Define the problem to solve

ffddmsetupOperator(pr,prfe,Varf)

builds the distributed operator associated to the variational problem given by Varf, on top of the distributed finite element space prfe. This will create and expose variables whose names will be prefixed by pr, see below. It is assumed that ffddmbuildDfespace has already been called with prefix prfe in order to define the distributed finite element space.

In practice, this builds the so-called local ‘Dirichlet’ matrices \(A_i = R_i A R_i^T\), the restrictions of the global operator \(A\) to the subdomains (see pr#aRdbelow). The matrices correspond to the discretization of the bilinear form given by the macro Varf, which represents the abstract variational form of the problem. These matrices are then used to implement the action of the global operator \(A\) on a local vector (the parallel matrix-vector product with \(A\)), see pr#A below.

At this point, we already have the necessary data to be able to solve the problem with a parallel direct solver (MUMPS), which is the purpose of the function pr#directsolve (see below). See ffddmbuildrhs for building the right-hand side.

The macro Varf is required to have three parameters: the name of the variational form, the mesh, and the finite element space. The variational form given in this ‘abstract’ format will then be used by ffddm to assemble the discrete operators by setting the appropriate mesh and finite element space as parameters. An example is given below:

1
2
3
4
5
macro myVarf(varfName, meshName, VhName)
    varf varfName(u,v) = int3d(meshName)(grad(u)''* grad(v)) + on(1, u = 1.0);
// EOM

ffddmsetupOperator(myprefix,myFEprefix,myVarf)

Remark In this simple example, the third parameter VhName is not used. However, for more complex cases such as non-linear or time dependent problems where the problem depends on a solution computed at a previous step, it is useful to know for which discrete finite element space the variational form is being used. See for example TODO

defines:

  • pr#prfe macro, saves the parent prefix prfe of the finite element space
  • int pr#verbosity the level of verbosity for this problem, initialized with the value of ffddmverbosity
  • pr#writesummary macro, prints a summary of timings for this problem, such as the time spent to assemble local matrices or solve the linear system.
  • matrix<prfe#K> pr#Aglobal the global matrix \(A\) corresponding to the discretization of the variational form given by the macro Varf on the global finite element space prfe#Vhglob. Defined only in the sequential case.
  • matrix<prfe#K>[int] pr#aRd array (size prfe#prmesh#npart) of so-called local ‘Dirichlet’ matrices in the subdomains; these are the restrictions of the global operator to the subdomains, equivalent to \(A_i = R_i A R_i^T\) with \(A\) the global matrix corresponding to the discretization of the variational form given by the macro Varf on the global finite element space. In the standard parallel case, only the local matrix for this mpi rank pr#aRd[mpiRank(prmesh#commddm)] is defined (unless this mpi rank is excluded from the spatial domain decomposition, i. e. prmesh#excluded = 1). In the sequential case, all local matrices are defined.

◆ Records for finding displayed items ◆

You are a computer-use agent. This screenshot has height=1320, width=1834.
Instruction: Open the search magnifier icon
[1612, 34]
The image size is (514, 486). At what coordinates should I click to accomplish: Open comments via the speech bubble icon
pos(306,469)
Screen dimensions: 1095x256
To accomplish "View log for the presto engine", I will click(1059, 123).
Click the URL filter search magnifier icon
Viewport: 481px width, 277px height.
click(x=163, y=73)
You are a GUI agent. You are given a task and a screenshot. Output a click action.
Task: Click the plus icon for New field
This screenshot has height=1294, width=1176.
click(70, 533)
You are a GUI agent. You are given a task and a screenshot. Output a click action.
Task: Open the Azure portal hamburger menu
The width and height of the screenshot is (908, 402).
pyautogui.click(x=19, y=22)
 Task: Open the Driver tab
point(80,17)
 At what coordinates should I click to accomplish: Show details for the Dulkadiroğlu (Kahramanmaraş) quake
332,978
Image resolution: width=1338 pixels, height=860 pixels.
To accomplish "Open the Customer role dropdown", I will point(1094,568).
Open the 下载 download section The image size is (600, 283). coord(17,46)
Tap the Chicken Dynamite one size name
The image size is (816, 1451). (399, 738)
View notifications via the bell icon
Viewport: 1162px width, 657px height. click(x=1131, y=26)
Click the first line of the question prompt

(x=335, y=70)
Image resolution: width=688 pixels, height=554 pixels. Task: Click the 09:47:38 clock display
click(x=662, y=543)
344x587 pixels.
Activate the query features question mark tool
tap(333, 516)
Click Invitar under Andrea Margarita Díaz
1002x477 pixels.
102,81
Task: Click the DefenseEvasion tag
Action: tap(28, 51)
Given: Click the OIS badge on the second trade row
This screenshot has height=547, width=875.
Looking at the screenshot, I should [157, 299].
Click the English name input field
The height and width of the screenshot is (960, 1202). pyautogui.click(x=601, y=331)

◆ TO-DO LIST ◆
[1] From the ffddmsetupOperator documentation, extract everything from "builds the distributed" down to "distributed finite element space.".
[2] According to the ffddmsetupOperator documentation, in which case is the global matrix pr#Aglobal defined?

◆ WRITTEN RESPONSES ◆
[1]
builds the distributed operator associated to the variational problem given by Varf, on top of the distributed finite element space prfe. This will create and expose variables whose names will be prefixed by pr, see below. It is assumed that ffddmbuildDfespace has already been called with prefix prfe in order to define the distributed finite element space.

[2] Only in the sequential case.